Manley's mother visits Connie to confirm her son's connection with Joey's death. Scott is invited to appear on a television show in which he delivers a moving appeal to viewers about his son's death and the poisonous publication that caused the event. Watching the program with his mother, Manley phones a colleague to hurry to increase distribution of his next issue, believing that Scott's public rebuke will provide a great boost for the magazine's sales. His disgusted mother removes a revolver from a desk drawer and shoots him dead.

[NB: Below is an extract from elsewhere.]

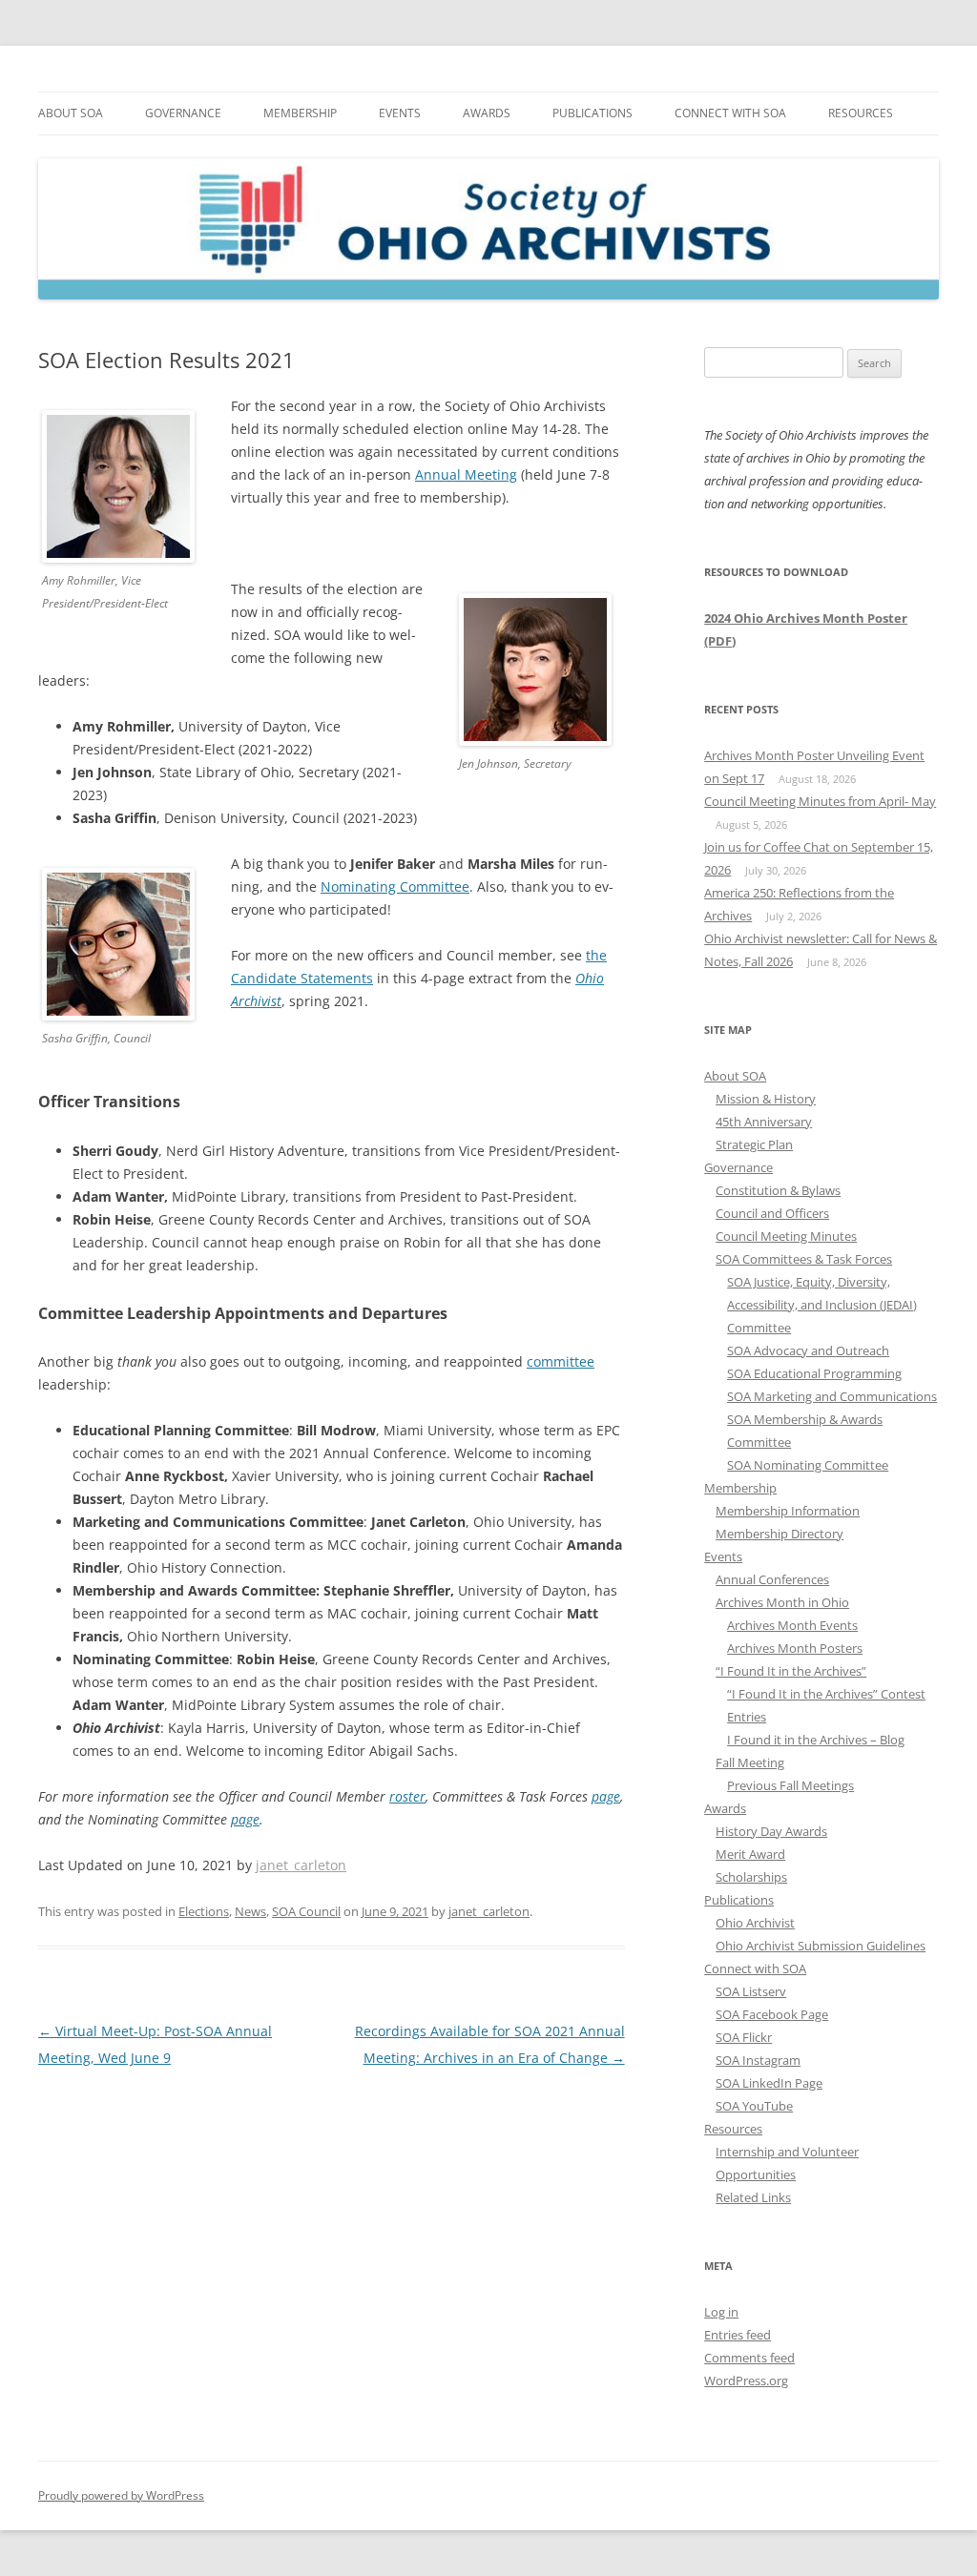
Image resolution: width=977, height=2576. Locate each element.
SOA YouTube (754, 2105)
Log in (721, 2311)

Seth informs Scott that his televised speech has triggered public outrage about the magazine and its brand of shady journalism, but Scott is skeptical that it will bring about any lasting changes.

==Cast==
- Van Johnson as Scott Martin
- Ann Blyth as Connie Martin
- Steve Cochran as H. R. Manley
- Marjorie Rambeau as Mrs. Manley
- Richard Eyer as Joey
- Harold J. Stone as Seth
- Philip Coolidge as Homer Crowley
- Malcom Atterbury as Byron (uncredited)
- Robert Burton as Harry Walsh (uncredited)

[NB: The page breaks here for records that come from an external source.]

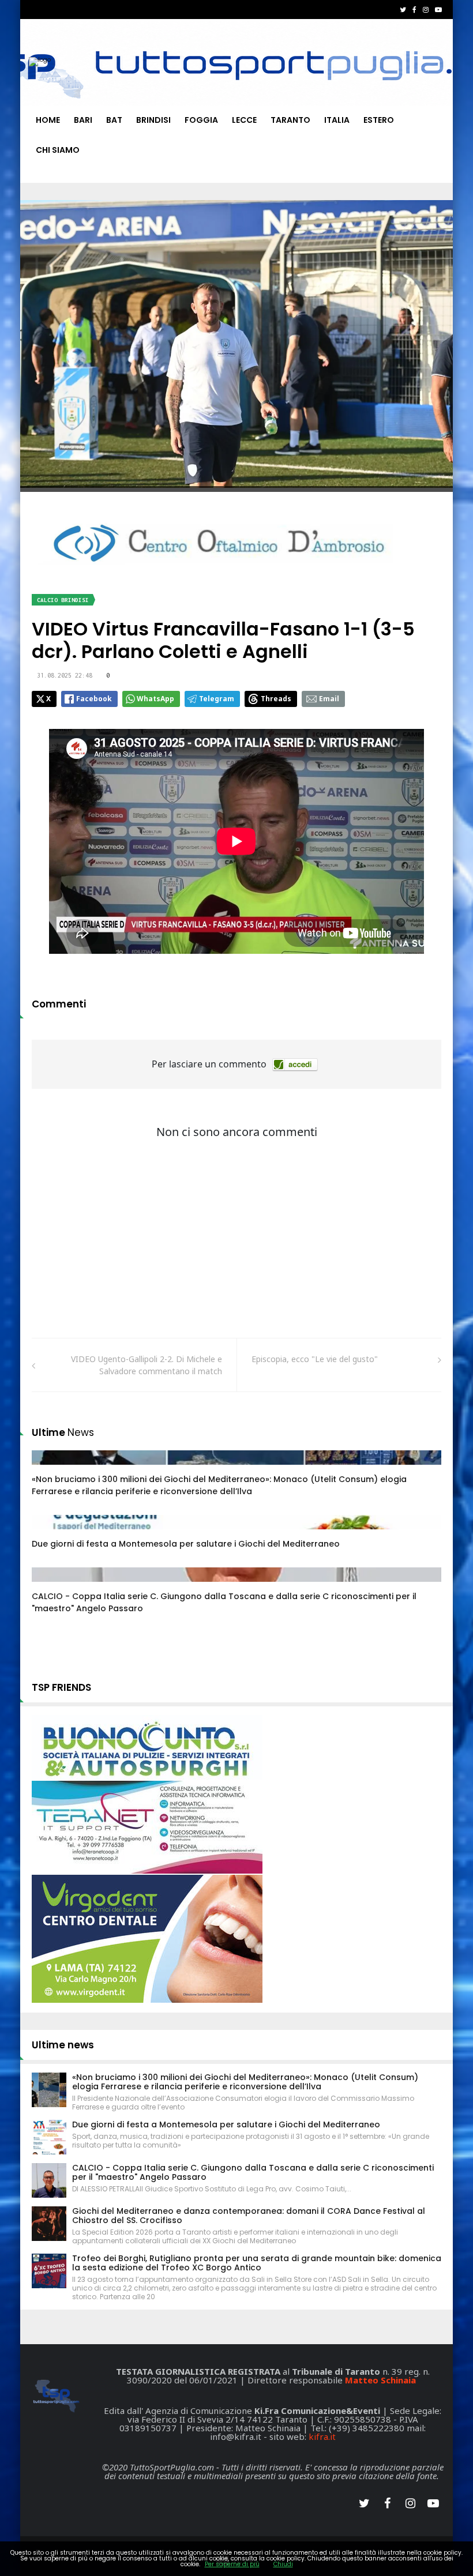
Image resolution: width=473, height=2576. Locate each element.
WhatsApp (155, 699)
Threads (276, 699)
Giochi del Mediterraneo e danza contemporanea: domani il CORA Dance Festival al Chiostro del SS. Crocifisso (248, 2215)
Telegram (216, 699)
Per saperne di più (232, 2564)
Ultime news (63, 2045)
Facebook (94, 699)
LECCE (244, 120)
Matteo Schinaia (380, 2380)
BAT (114, 120)
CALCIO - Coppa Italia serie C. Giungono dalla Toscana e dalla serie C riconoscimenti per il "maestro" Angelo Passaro (253, 2172)
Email (329, 699)
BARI (83, 120)
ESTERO (378, 120)
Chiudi (283, 2564)
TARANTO (290, 120)
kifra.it (322, 2436)
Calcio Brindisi (63, 600)
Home (48, 120)
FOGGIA (201, 120)
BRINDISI (153, 120)
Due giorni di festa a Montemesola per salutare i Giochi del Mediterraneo (186, 1544)
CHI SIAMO (58, 150)
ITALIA (337, 120)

- Jonathan Hole as Cereal Company Executive (uncredited)
- Dean Jones as Newscaster (uncredited)
- Harry Tyler as Willis (uncredited)
- Irene Tedrow as Marion Gregg (uncredited)

==Reception==
In a contemporary review for The New York Times, critic Bosley Crowther called Scandal "as simple and artless as a lesson in how to tie your shoes" and wrote:"Slander" equates the villain and the nice people with cliché clarity. It makes scandal-mongering the menace of free enterprise, parental love and the American home. This may be so, but "Slander" puts it so mawkishly that the torments developed by such practice seems much less severe than they must be. Also, the script by Jerome Weidman places virtually all the blame for the "smear" magazines upon the publishers without reflecting upon the state of public taste. The fact that the comfortable inhabitants of several million American homes support these magazines is not inspected. "Slender" is the word for this film.Critic Edwin Schallert of the Los Angeles Times wrote:"Slander" is a picture that attempts to slash at slander publications, and consequently has a creditable objective. The trouble with this film ... is that it goes too far in some ways, but in most ways doesn't proceed sufficiently far. It becomes a sort of monotone that ends all too abruptly and incompletely, and while the picture will momentarily tend to rouse people against the kind of publication that is depicted, the story itself tends to tumble apart. ... [T]he whole feature ends in midair, leaving one with the curious sense that not too much has been accomplished toward curing an ill. ... One feels somewhat as if [Weidman] had been gazing at an example of the old MGM Crime Doesn't Pay [sic] series extended and amplified.According to MGM records, the film earned $370,000 in the U.S. and Canada and $375,000 elsewhere, returning a loss to the studio of $535,000.